Delgado Cornejo is looking to incorporate the framework of aloha ʻāina—Hawaiian philosophy of love of land—into her work. “I have found that the UH Mānoa English MA program uses an explicitly decolonial framework when it comes to literature,” said Delgado Cornejo. “The program squashes the very reason I chose to study modern languages and literatures instead of English in undergrad; I did not want to be intellectually stifled by a linguistically restricted diet of Great American Novels or classic British plays.”
Fueling her passion
An immigrant from Peru, Delgado Cornejo moved to Los Angeles, California with her parents at the age of five. It wasn’t until post 9/11 that the company who sponsored her computer scientist father laid off most of their foreign workers, and her entire family lost their visas, leaving her to grow up undocumented. Despite this setback, Delgado Cornejo earned a full scholarship to Loyola Marymount University, where she grew passionate about language discrimination.
In the years leading up to the 2016 election, Delgado Cornejo became an immigration activist, leading fellow undocumented classmates to successfully lobby for immigrant sanctuaries on their campus, increased funding for resources to undocumented students, and the hiring of a school psychologist with a specialty in undocumented anxiety. She learned four languages, Spanish (native tongue), English, French and Mandarin, despite being unable to visit the countries that spoke them. She is currently learning ʻŌlelo Hawaiʻi. Delgado Cornejo graduated with a BA in modern languages and literatures in 2016.

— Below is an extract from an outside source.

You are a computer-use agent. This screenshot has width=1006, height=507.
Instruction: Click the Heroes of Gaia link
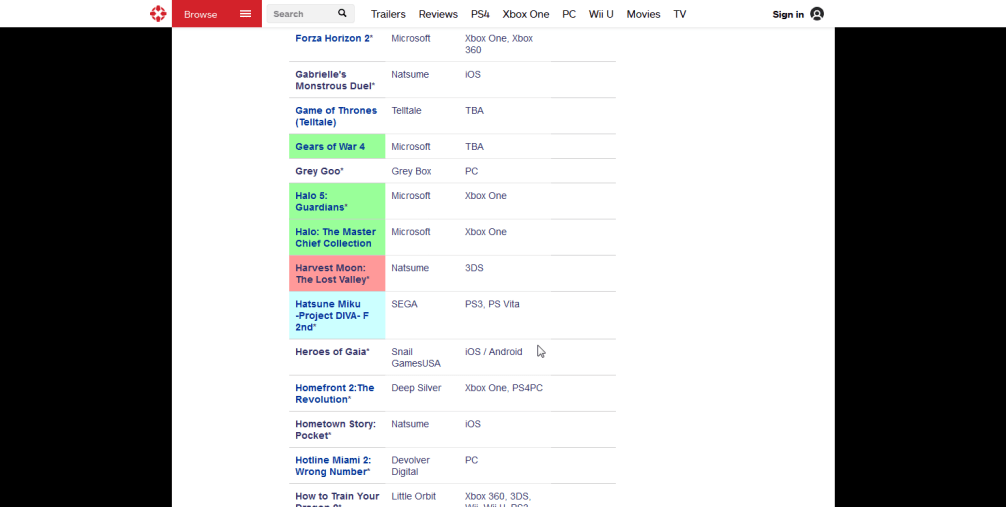332,352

“When you’re undocumented, everything kinda seems like the same degree of impossible: getting a visa someday, swimming to the moon, getting full rides to school, growing sunflowers underwater, abolishing legal citizenship, none of it seems like it could be real,” said Delgado Cornejo. “But when everything is the same amount of impossible, everything is also the same amount of possible. Who’s to say I can’t become the first undocumented U.S. poet laureate someday? Who’s to say I can’t win a fellowship with 1.7 percent odds today?”

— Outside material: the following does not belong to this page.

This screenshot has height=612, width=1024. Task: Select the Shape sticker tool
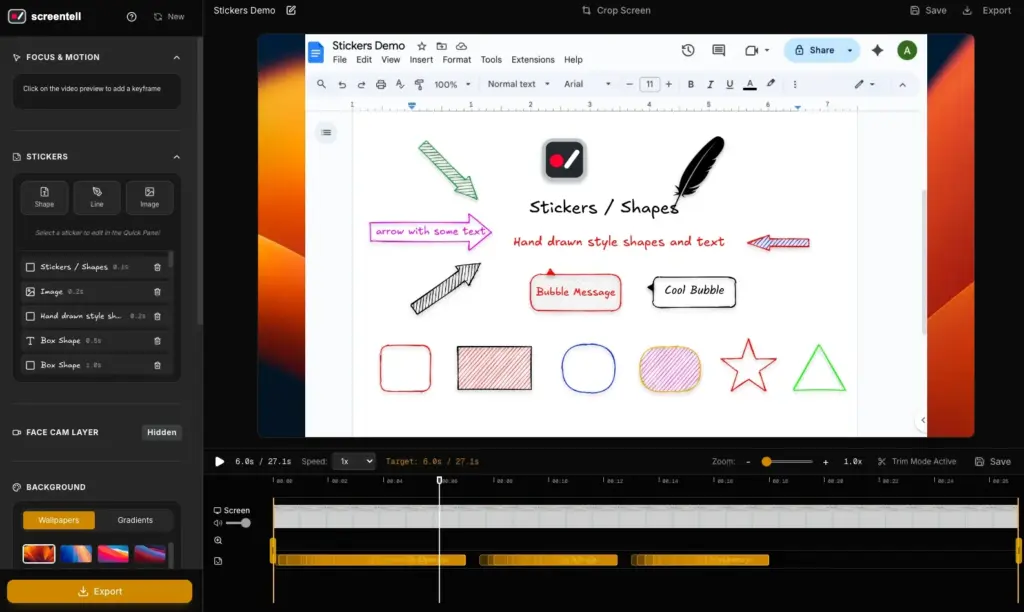(44, 197)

Her writing and activism has been recognized by the Los Angeles Times, Sin Embargo Mexico, Telemundo and Univision.
More on the Paul and Daisy Soros Fellowships for New Americans
The organization supports outstanding immigrants and children of immigrants who are pursuing graduate education in the U.S. Each year, 30 individuals are selected, and each receives up to $90,000 toward their graduate education. This year’s fellows were selected from a pool of 1,767 applicants from across the country.
Past Fellows include former U.S. Surgeon General Vivek Murthy; California Surgeon General Nadine Burke-Harris; Stanford AI leader Fei-Fei Li; Lt .Gov. of Washington Cyrus Habib; composer Paola Prestini; computational biologist Pardis Sabeti; award-winning writer Kao Kalia Yang, and more than 600 other New American leaders.